There could be a great reason to buy your family an Amazon Echo Show 5 Kids this season. And it all comes down to stupidity.
For decades, it was a time-honored tradition of off-road riding only with Crazy Libby (opens in a new tab) keep the family happy and healthy. Before digitization, we had notebooks full of stupid plot frames. In fact, they were just skeletons, and the note taker called prompts from the page, asking for a person, place, thing, animal, feeling, etc. The goal was to generate the most ridiculous story possible, which the designated transcriber then read to the family’s hysterical cries.
However, the more trips you made, the fewer blank pages there were. Analogue Mad Libs had its limitations.
I recently tested Amazon’s Mad Lib-style actions in the Amazon Echo Show 5 Kids edition. This is very similar to the Amazon Echo Show 5 (2nd Gen) we reviewed in 2021, but with built-in parental controls and content filters. It’s also home to Amazon’s Create with Alexa beta, which the company announced in September and officially launches today (November 29).
When I heard about these AI storytelling skills, I didn’t think much of them. In fact, I might have turned them down because the AIs are out there writing some prose with online news (opens in a new tab) you read and, frankly, it rubs me the wrong way.
Create with Alexa—even in beta—is not the kind of cold, impersonal AI content generator that burns my shorts. It’s a kid- and adults-friendly story maker that combines the essence of Mad Libs (no official affiliation with the brand) with the power of AI, but in a way that puts you in control.

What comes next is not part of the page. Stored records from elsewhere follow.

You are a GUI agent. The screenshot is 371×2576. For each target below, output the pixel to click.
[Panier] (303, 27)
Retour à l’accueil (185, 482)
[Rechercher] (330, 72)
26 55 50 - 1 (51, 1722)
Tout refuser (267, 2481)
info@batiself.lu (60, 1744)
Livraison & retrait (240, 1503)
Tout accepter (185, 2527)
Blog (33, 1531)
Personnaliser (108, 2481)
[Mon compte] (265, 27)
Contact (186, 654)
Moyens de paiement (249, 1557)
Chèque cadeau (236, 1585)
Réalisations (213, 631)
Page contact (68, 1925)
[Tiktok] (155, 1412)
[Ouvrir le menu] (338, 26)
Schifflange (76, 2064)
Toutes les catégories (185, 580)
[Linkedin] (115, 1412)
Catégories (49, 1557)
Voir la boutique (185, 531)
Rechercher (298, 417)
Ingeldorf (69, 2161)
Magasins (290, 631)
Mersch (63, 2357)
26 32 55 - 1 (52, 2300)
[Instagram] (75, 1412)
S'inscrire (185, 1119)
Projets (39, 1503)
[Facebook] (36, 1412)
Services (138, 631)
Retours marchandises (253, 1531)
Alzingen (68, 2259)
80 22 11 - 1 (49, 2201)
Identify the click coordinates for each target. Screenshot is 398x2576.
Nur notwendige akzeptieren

To begin with, we told Amazon’s voice assistant Alexa, “Let’s make history.” This kicked off the AI creative beta and its kid-friendly interface. He guided us through selecting a few plot settings and character details:
- Place: I chose space
- Character: I made my monkey
- Character name: “Twiggy” sounded good to me
- Type of person: I went with “lazy”.
Like Mad Libs (no official affiliation with Amazon), hints are designed to help push the story in increasingly weird (but always kid-safe) directions.

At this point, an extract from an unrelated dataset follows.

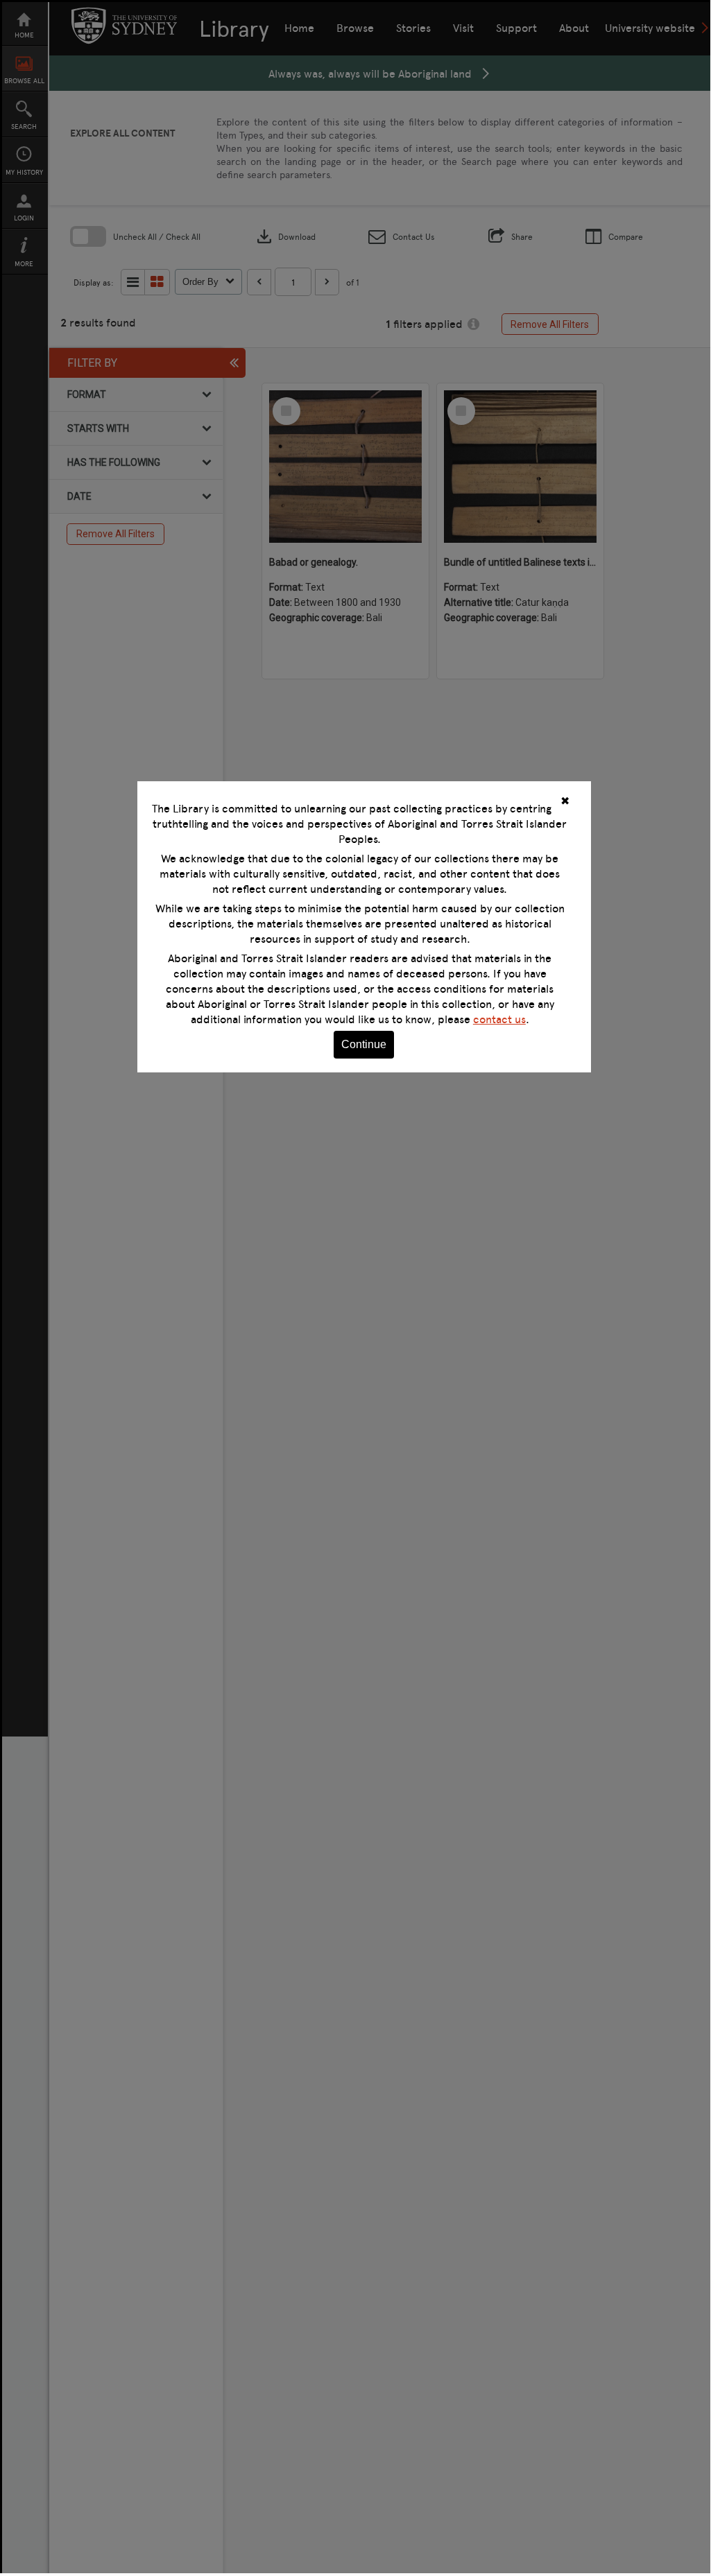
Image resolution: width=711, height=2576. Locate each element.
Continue (363, 1044)
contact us (499, 1019)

The prompts are curated and offer a relatively limited set of options and themes, including underwater, enchanted forest, and space exploration, with only four customization options (story hero, character name, descriptive word, color). Anything outside these predefined prompts is ignored by the system. In other words, you can’t build a crazy story out of your personal information (name, address, etc.)

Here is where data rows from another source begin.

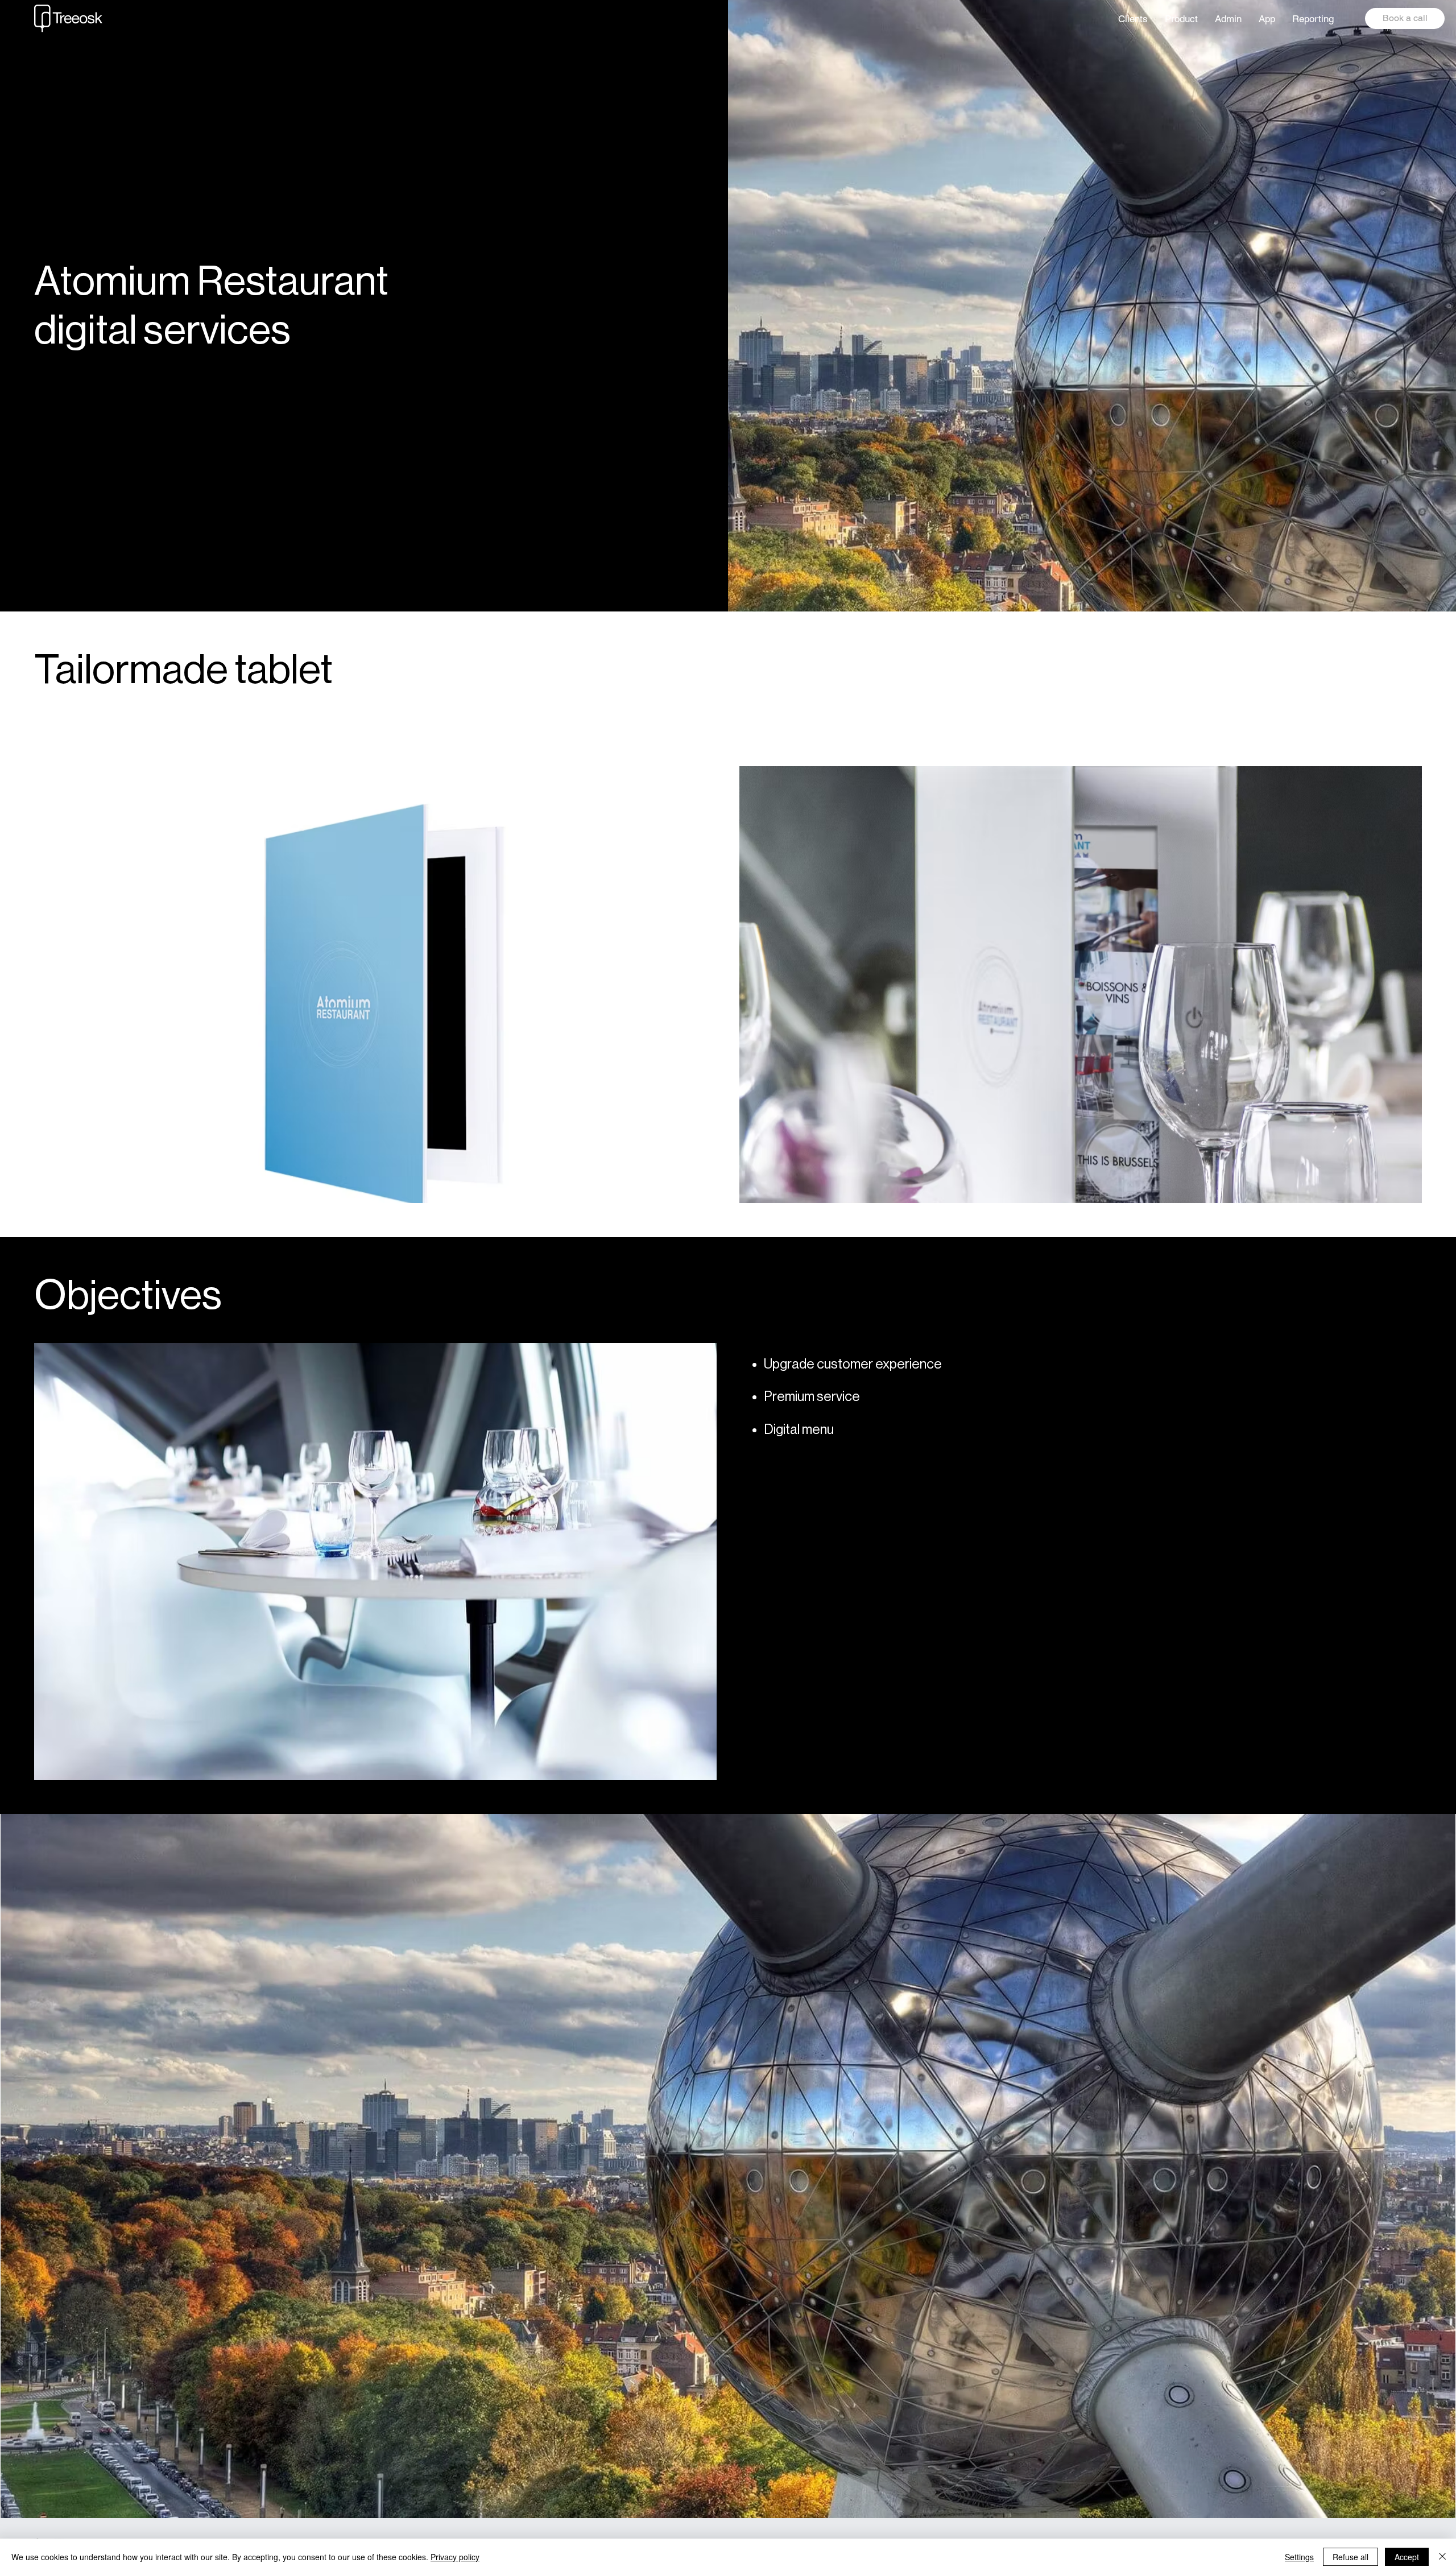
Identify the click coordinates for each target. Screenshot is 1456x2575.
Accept (1407, 2556)
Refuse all (1350, 2556)
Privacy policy (455, 2556)
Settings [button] (1299, 2556)
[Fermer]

Amazon told me that the system uses three different AIs to construct a whimsical story. It uses a language model trained on stories written by people. Secondly, it uses an AI scene generation model to build the background, properly place objects and plot themes in the scene, and even give facial expressions to the characters. You can call the third AI “The Conductor” because it generates what Amazon calls “complementary music” for your story.
All these AIs raise the level of volatility of each story, which means that even with the same prompts, you can end up with a different story.
This is all well and good, but for all I know, these AIs can also be comedians. The resulting story was as ridiculous as any Mad Lib we’d made while driving from Colorado to Florida.
Here is an example snippet:
“Twiggy used the blue, star-filled Sun to broadcast his Jokes to all the stars and the moon. The audience loved what they saw, and Twiggy didn’t tire of being funny as they watched him.”
Where Mad Libs ends and Create with Alexa potentially kicks off is the system’s ability to preserve those silly details of the story and the character you co-created with it to eventually feed into other stories. Basically, Twiggy could, with a future update, be my main space money in unlimited stories co-written by AI/humans.
Your original stories are stored in a personalized media gallery so you can view and play them whenever you want.
What I like about this concept is that it’s not just a child or anyone staring at another screen waiting for him to tell them a different story and keep them entertained. Creative AI is by definition an effort of co-creation. The story doesn’t progress or go anywhere without input from your child or you (or both of you together). It’s a clever way to use AI without letting it take over.
The experience is designed to work on all Echo Show devices. With Amazon dropping the price of the Echo Show 5 for kids this holiday shopping season, I think Create with Alexa might be why you’re picking this deal up.